▶ Problem
Only the lines below between the one holding "Where should I click to: Click" and the one holding "Where should I click to: Focus", inclusive, are to be reproduced word for word; the pictures are to be left out.
** Opening Extracted material block **
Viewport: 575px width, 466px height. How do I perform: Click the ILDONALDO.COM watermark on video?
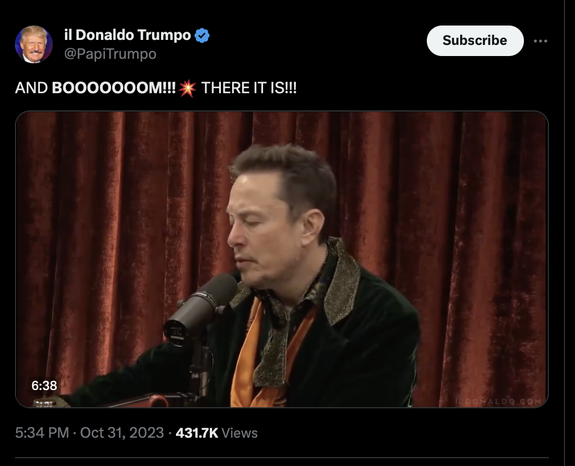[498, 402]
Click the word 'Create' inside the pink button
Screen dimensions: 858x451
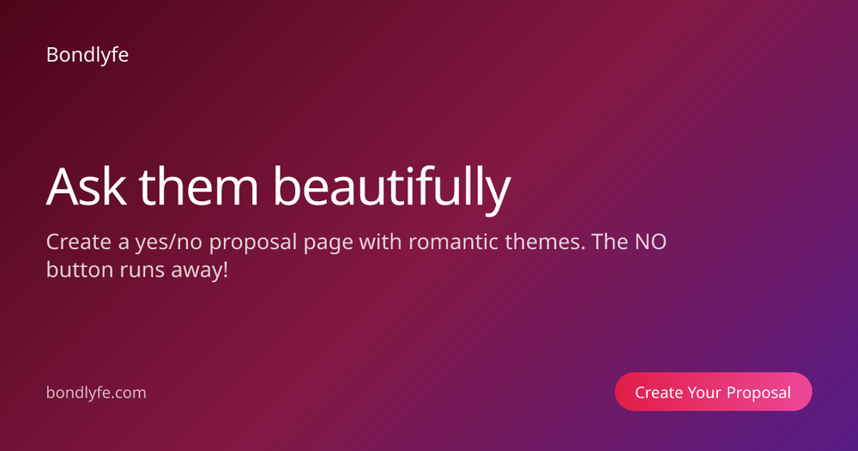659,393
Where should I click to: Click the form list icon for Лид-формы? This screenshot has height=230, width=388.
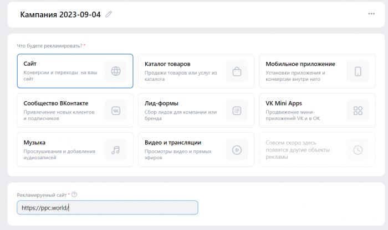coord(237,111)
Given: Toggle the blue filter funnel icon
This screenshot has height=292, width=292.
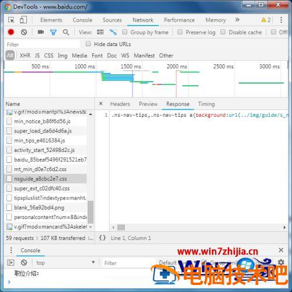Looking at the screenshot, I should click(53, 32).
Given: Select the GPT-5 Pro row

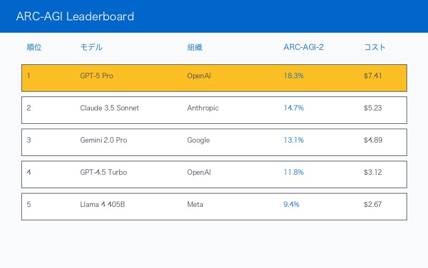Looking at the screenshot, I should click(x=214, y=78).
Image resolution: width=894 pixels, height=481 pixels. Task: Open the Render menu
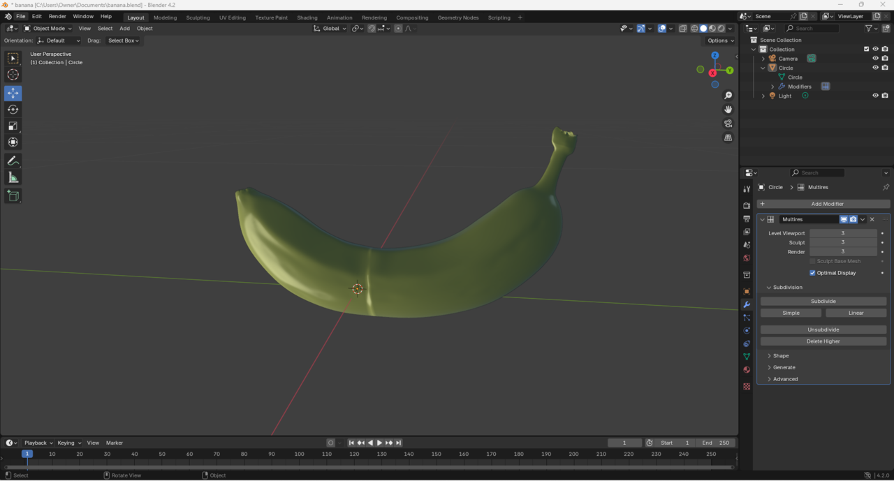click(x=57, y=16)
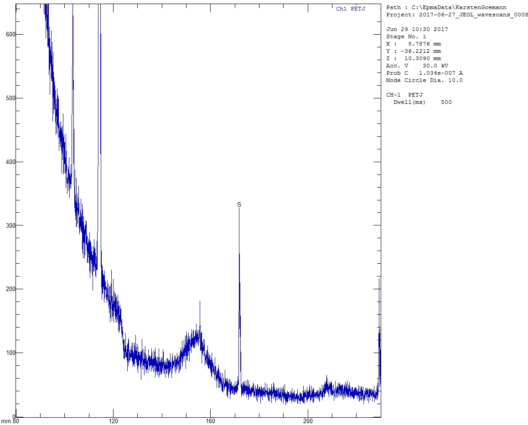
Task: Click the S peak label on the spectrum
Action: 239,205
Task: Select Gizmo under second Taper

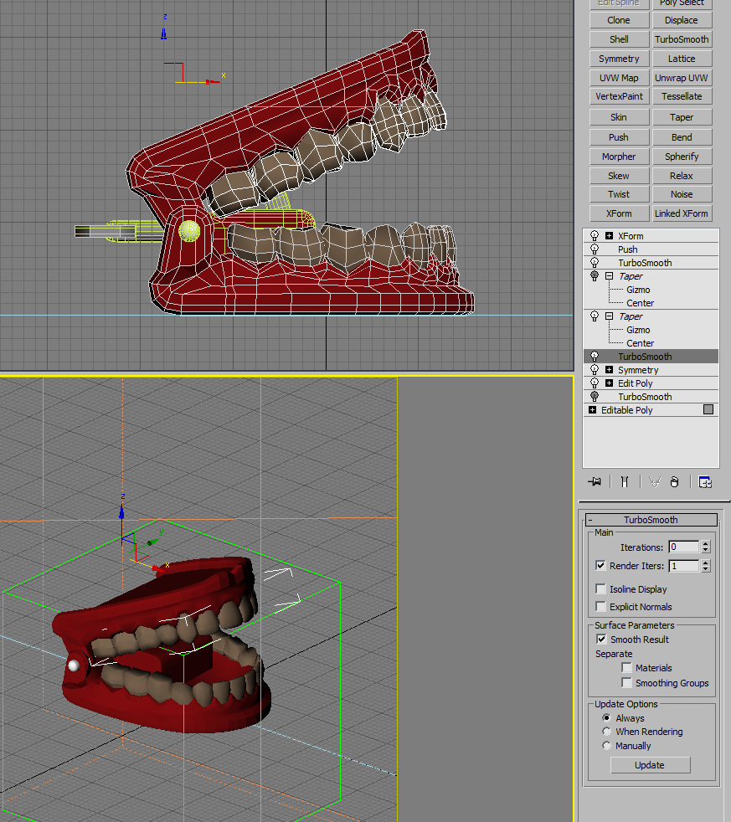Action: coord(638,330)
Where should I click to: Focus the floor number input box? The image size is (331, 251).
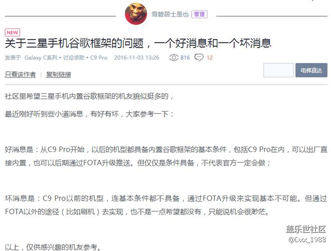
** Closing Extracted material block **
** Opening Extracted material block **
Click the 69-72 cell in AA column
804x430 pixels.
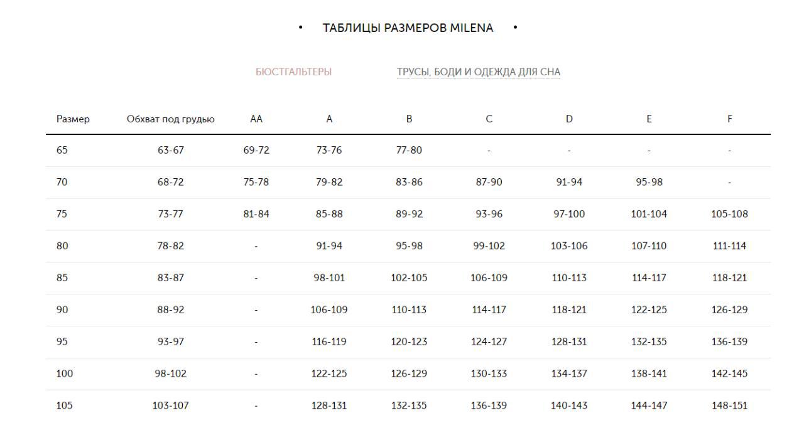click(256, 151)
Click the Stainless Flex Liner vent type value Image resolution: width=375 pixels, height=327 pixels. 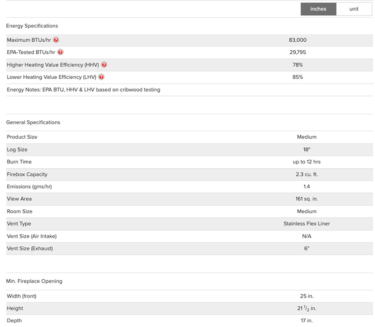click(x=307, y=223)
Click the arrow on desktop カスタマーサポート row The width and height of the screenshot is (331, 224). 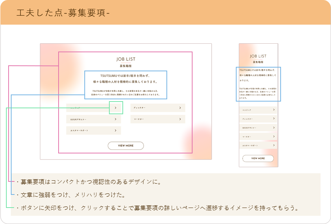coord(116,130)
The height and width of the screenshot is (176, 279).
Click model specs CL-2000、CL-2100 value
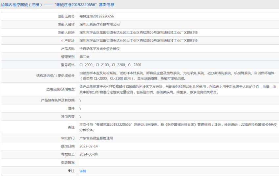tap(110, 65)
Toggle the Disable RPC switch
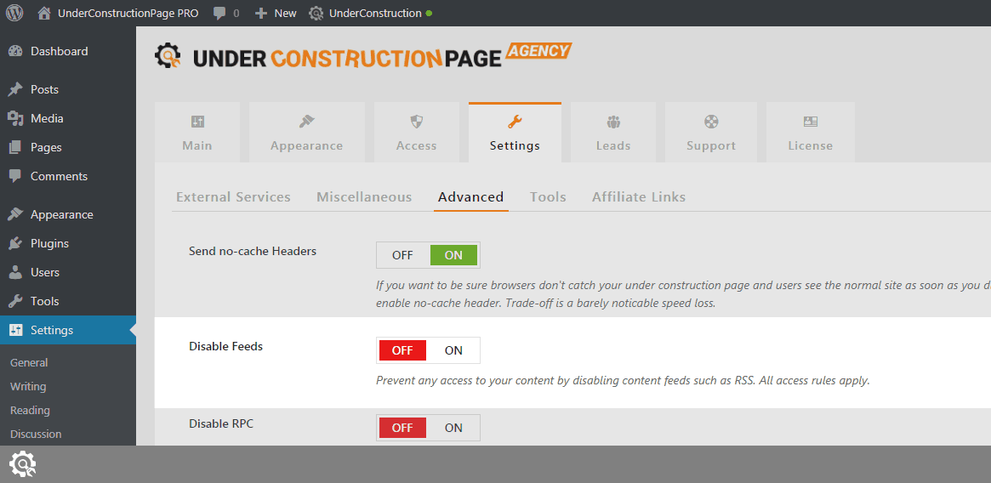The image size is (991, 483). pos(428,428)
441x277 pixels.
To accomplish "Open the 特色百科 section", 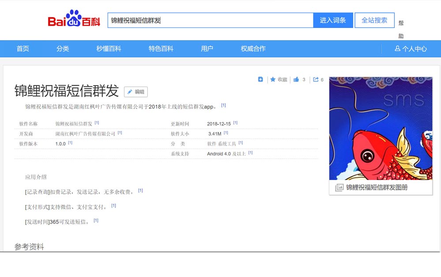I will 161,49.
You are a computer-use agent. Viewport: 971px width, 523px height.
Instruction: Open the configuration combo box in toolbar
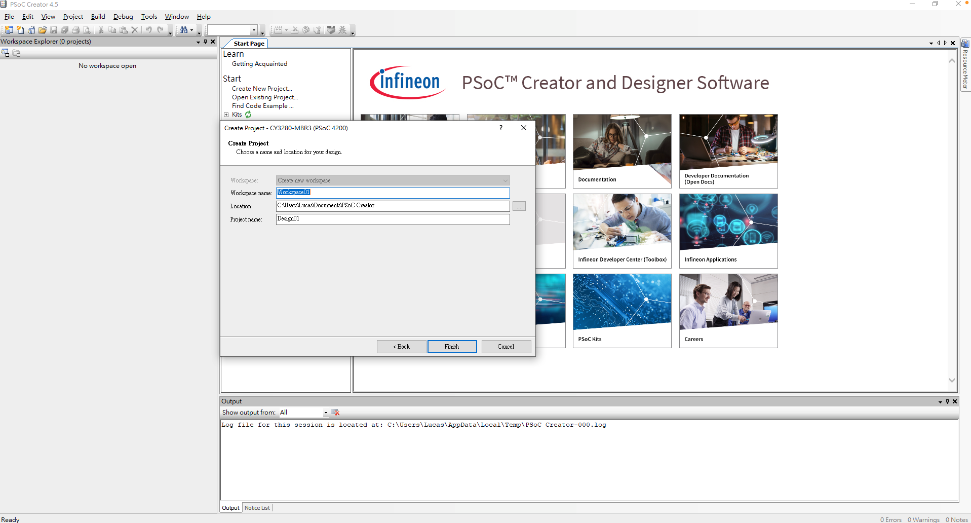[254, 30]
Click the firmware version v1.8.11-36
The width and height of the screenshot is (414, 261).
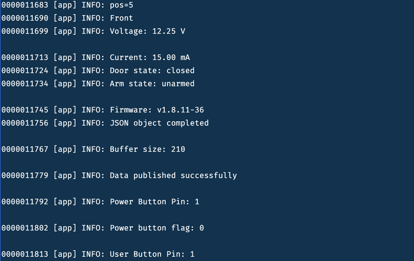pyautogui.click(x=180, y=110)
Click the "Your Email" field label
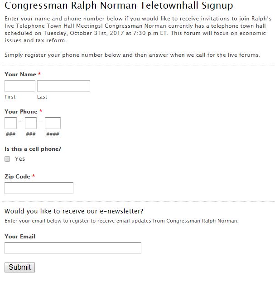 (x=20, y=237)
** Closing Extracted material block **
** Opening Extracted material block **
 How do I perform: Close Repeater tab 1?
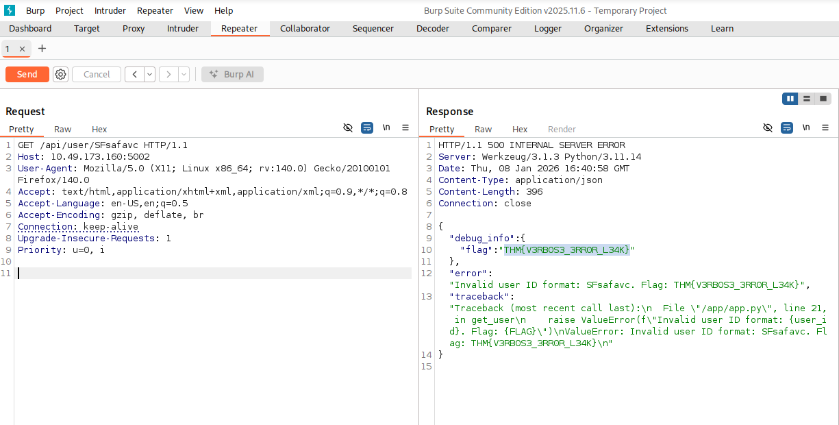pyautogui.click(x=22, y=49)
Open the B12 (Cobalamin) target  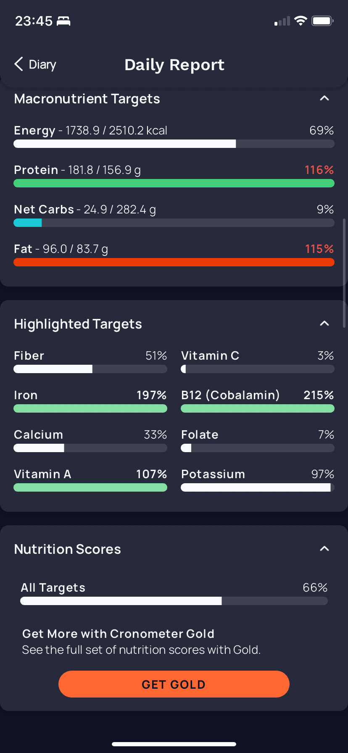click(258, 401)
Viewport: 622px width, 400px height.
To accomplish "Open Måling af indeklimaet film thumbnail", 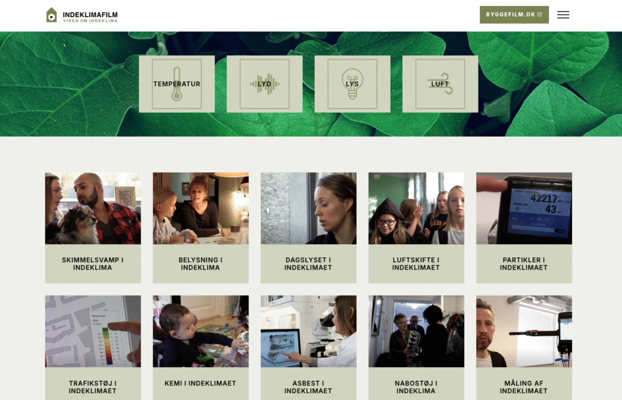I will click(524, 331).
** Closing Extracted material block **
▶ Problem solution
Where should I click to: Click the form list icon for Лид-формы? This screenshot has height=230, width=388.
coord(237,111)
Given: Toggle the blue filter funnel icon
This screenshot has height=292, width=292.
Looking at the screenshot, I should click(53, 32).
Given: Select the GPT-5 Pro row

Looking at the screenshot, I should click(x=214, y=78).
Image resolution: width=894 pixels, height=481 pixels. Task: Open the Render menu
click(x=57, y=16)
Task: Click the S peak label on the spectrum
Action: 239,205
Task: Select Gizmo under second Taper

Action: coord(638,330)
Where should I click to: Focus the floor number input box? The image size is (331, 251).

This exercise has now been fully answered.